Material supplied Start Marker
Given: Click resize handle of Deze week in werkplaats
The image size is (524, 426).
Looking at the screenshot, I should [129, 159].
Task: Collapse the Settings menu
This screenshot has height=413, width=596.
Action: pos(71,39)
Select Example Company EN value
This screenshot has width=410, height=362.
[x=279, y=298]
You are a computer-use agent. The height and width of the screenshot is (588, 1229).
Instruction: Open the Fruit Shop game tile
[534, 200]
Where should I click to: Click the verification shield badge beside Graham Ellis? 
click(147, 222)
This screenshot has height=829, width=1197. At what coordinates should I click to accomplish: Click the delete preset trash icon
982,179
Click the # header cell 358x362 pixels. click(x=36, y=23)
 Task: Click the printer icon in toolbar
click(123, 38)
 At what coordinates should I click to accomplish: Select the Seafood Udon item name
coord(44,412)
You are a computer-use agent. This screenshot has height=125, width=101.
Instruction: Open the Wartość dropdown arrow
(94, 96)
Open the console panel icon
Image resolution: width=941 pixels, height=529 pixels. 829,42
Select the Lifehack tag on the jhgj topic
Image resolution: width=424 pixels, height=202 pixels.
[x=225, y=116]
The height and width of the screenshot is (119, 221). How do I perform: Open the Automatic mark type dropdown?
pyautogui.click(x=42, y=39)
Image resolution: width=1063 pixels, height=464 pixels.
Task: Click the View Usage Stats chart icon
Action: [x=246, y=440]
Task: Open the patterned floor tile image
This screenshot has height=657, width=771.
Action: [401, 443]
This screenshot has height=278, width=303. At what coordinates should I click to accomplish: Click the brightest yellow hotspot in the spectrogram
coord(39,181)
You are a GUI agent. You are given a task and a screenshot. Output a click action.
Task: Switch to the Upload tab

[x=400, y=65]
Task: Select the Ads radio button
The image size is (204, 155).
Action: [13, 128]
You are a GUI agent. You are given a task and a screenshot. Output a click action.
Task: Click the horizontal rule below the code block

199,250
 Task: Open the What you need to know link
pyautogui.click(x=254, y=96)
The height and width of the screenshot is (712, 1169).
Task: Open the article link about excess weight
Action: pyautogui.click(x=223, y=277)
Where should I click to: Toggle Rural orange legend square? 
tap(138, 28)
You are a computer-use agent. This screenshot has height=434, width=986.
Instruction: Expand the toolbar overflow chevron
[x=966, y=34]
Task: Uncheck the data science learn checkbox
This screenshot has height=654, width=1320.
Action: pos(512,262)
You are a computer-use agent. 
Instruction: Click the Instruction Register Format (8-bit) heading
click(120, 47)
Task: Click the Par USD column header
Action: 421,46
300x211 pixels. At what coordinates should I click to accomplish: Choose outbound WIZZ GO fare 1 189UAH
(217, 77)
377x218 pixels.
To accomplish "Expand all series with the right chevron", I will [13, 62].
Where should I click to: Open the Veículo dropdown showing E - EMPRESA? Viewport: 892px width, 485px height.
Material supplied End Marker
### Goal of the exercise
Copy whichever lines of the records above contain the word "computer".

### Solved problem
You are a computer-use agent. The height and width of the screenshot is (588, 1229).
You are a computer-use agent. This screenshot has height=125, width=101.
You are a computer-use agent. This screenshot has height=434, width=986.
You are a computer-use agent. 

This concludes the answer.